Americana" is a term that gets bandied about quite a bit these days, and as a result, a lot of artists seem to fit that niche. Some of them may be deserving, and others may aspire, but none have been as integral to its evolution as Dave Alvin. Alvin -- who first made his mark in the Blasters, a group that elevated their blues and bluster to international repute, and later in X, an integral part of L.A.’s seminal punk scene -- has etched an enviable roots-rock reputation through a brilliant series of solo albums rover the past twenty years or so. There are far too many to cite individually – all are simply exceptional – but certainly any Alvin aficionado would be wise to include Romeo’s Escape, King of California, Way of the West and Public Domain: Songs from a Wild Land, his Grammy Award-winning homage to his musical roots.

Dave Alvin and the Guilty Women

The fact is, Alvin’s never forgotten his origins and his affection for his native California. With his latest effort – his first with his new all-star, all-female ensemble the Guilty Women, and the rapid follow-up to Man of Somebody’s Dreams, a various artists compilation produced in tribute to his late friend and bandmate, Chris Gaffney -- he stakes out similar terrain, but imbues it with a distinctive dose of reality. "California’s Burning" underpins the horrors nature often inflicts on those West Coast realms ("If fire don’t get you, we know the mudslides will…"), while the dark and sinewy "These Times We’re Living In" emphasizes the harsh realities of life in modern times. However, the most affecting offerings tap into some poignant musical memories. "Boss of the Blues" tells of his teenage adventures on the streets of his hometown ("Everything was jumping on Central Avenue / When Big Joe Turner was the Boss of the Blues"), while "Nana and Jimi" provides a nostalgic narrative about the concert that changed his life as an impressionable twelve year-old ("I was going to see Jimi / Nothing was ever going to be the same").

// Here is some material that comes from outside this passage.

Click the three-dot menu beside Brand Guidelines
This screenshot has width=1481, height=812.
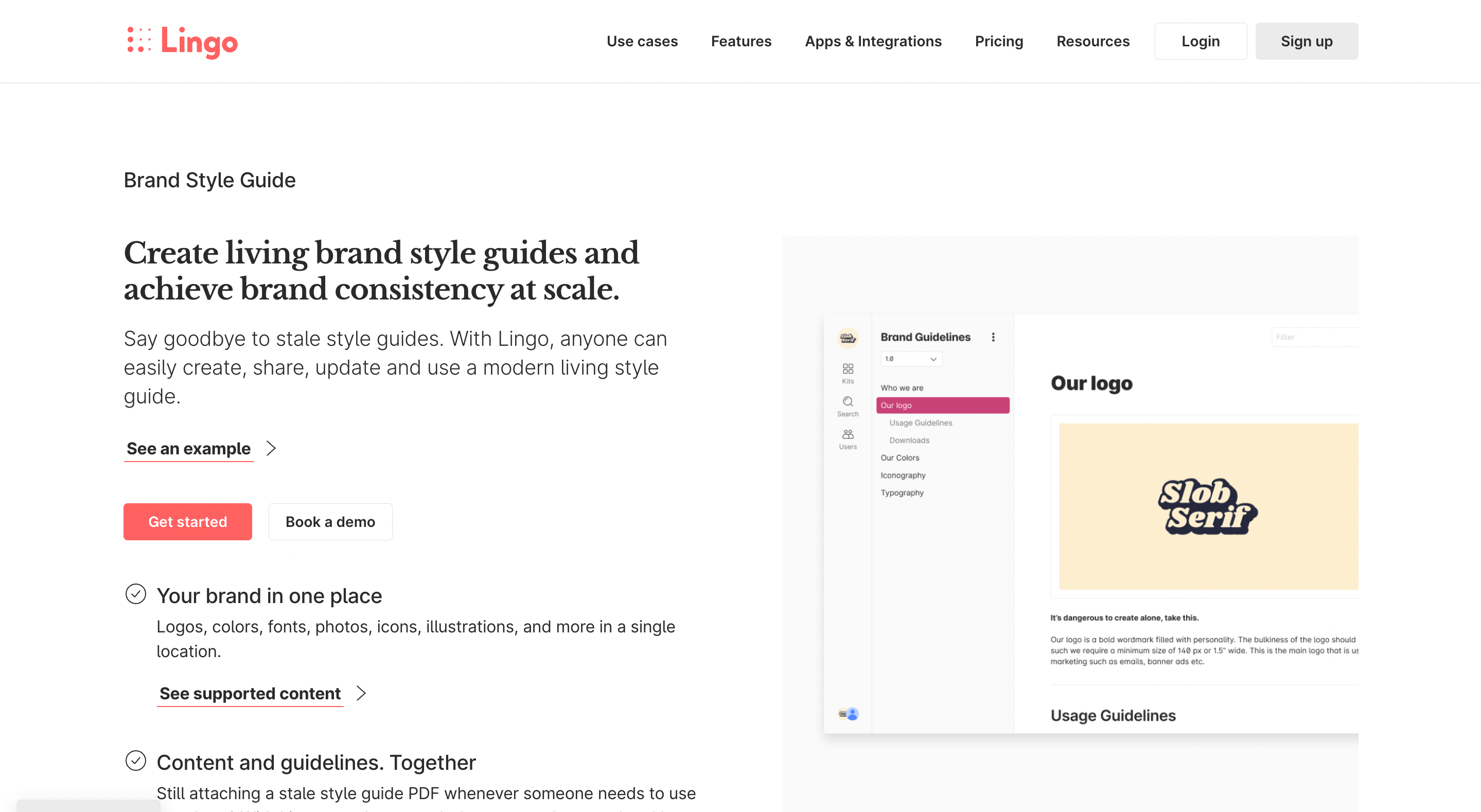(993, 337)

Alvin’s current backing band includes an impressive list of collaborators – specifically, vocalist Christy McWilson (who shares lead on several songs), multi-instrumentalists and harmony singers Laurie Lewis and Amy Farris, steel guitar player Cindy Cashdollar, guitarist Nina Gerber, bassist Sarah Brown and drummer Lisa Pankratz. Their rustic arrangements and close-cropped harmonies bring a particularly poignancy to songs like the quiet and tender "Downey Girl," the bittersweet break-up/make-up lament "Anyway" and the forlorn pleas of "Potter’s Field." And when they cap the proceedings with an unexpectedly up-tempo take on "Que Sera, Sera," the band’s barrelhouse blues and rocking refrains erase any trace of Doris Day’s delicate desires.

In short, this is a superb set, one that raises the bar ever higher for Americana wannabes. Under Alvin’s auspices, hymns of the heartland never sounded so sweet.